> _Goal 1_
Answer these questions about the patch review thread:
(a) What value is INDIRECT_PING_COUNT set to?
(b) According to the new comment, in what manner are the indirect messages sent?
(c) What does the reviewer suggest using in place of int hop_count?
> _Goal 2_
Update the patch review thread from "Wed Apr 24 23:28:55" through "dead is secondary.", replacing "proxies" with "relays".

> _Document segment_
* * * * * * *

[tarantool-patches] Re: [PATCH 6/6] swim: introduce suspicion

Wed Apr 24 23:28:55 MSK 2019

On 24/04/2019 20:01, Konstantin Osipov wrote:
> * Vladislav Shpilevoy <v.shpilevoy at tarantool.org> [19/04/24 18:50]:
>> +	/**
>> +	 * Number of attempts to reach out a member via another
>> +	 * members when it did not answer on a regular ping .
>> +	 */
>> +	INDIRECT_PING_COUNT = 2,
> 
> As far as I can see it's not the number of attempts, it's the
> number of cluster members involved as proxies for sending an
> indirect ping. The fact that you attempt an indirect ping only
> once before switching member state to dead is secondary.
> 
> This has to do with lack of a description in changeset or code
> comment of indirect pings strategy. 

Sorry, you are right. They are not 'attempts' strictly
speaking. New comment:

==================================================================
 	 */
 	NO_ACKS_TO_GC = 2,
 	/**
-	 * Number of attempts to reach out a member via another
-	 * members when it did not answer on a regular ping .
+	 * Number of pings sent indirectly to a member via other
+	 * members when it did not answer on a regular ping. The
+	 * messages are sent in parallel and via different
+	 * members.
 	 */
 	INDIRECT_PING_COUNT = 2,
 };
==================================================================

> 
>> +/**
>> + * Put the member into a list of ACK waiters. @a hop_count says
>> + * how many hops from one member to another the ACK is expected to
>> + * do.
>> + */
>>  static void
>> -swim_wait_ack(struct swim *swim, struct swim_member *member)
>> +swim_wait_ack(struct swim *swim, struct swim_member *member, int hop_count)
>>  {
>>  	if (heap_node_is_stray(&member->in_wait_ack_heap)) {
>> -		member->ping_deadline = swim_time() + swim->wait_ack_tick.at;
>> +		double timeout = swim->wait_ack_tick.at * hop_count;
> 
> Is hop_count ever greater than two? If not, I would not use int
> hop_count, but use bool is_indirect_ping, and add a comment
> explaining that in case of indirect pings the number of hops is
> exactly two, so we need to increase the timeout.

Ok, I do not mind.

* * * * * * *

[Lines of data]

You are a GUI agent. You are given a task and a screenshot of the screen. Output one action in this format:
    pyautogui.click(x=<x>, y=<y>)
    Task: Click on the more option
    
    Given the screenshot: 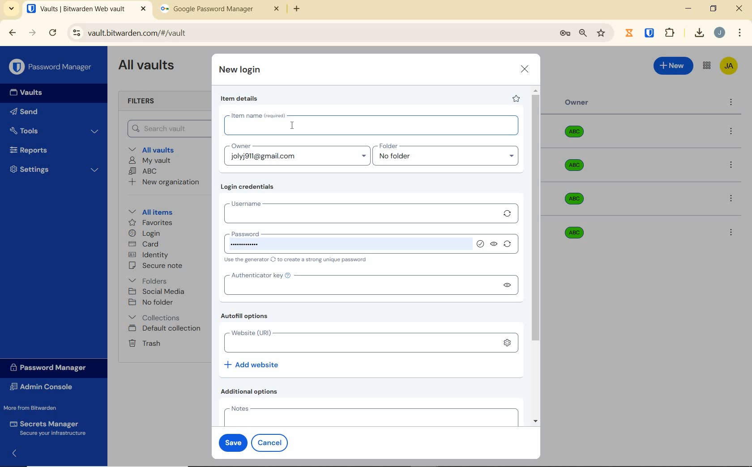 What is the action you would take?
    pyautogui.click(x=731, y=103)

* * * * * * *

> _Exercise result 1_
(a) 2
(b) In parallel and via different members.
(c) bool is_indirect_ping

> _Exercise result 2_
Wed Apr 24 23:28:55 MSK 2019

On 24/04/2019 20:01, Konstantin Osipov wrote:
> * Vladislav Shpilevoy <v.shpilevoy at tarantool.org> [19/04/24 18:50]:
>> +	/**
>> +	 * Number of attempts to reach out a member via another
>> +	 * members when it did not answer on a regular ping .
>> +	 */
>> +	INDIRECT_PING_COUNT = 2,
> 
> As far as I can see it's not the number of attempts, it's the
> number of cluster members involved as relays for sending an
> indirect ping. The fact that you attempt an indirect ping only
> once before switching member state to dead is secondary.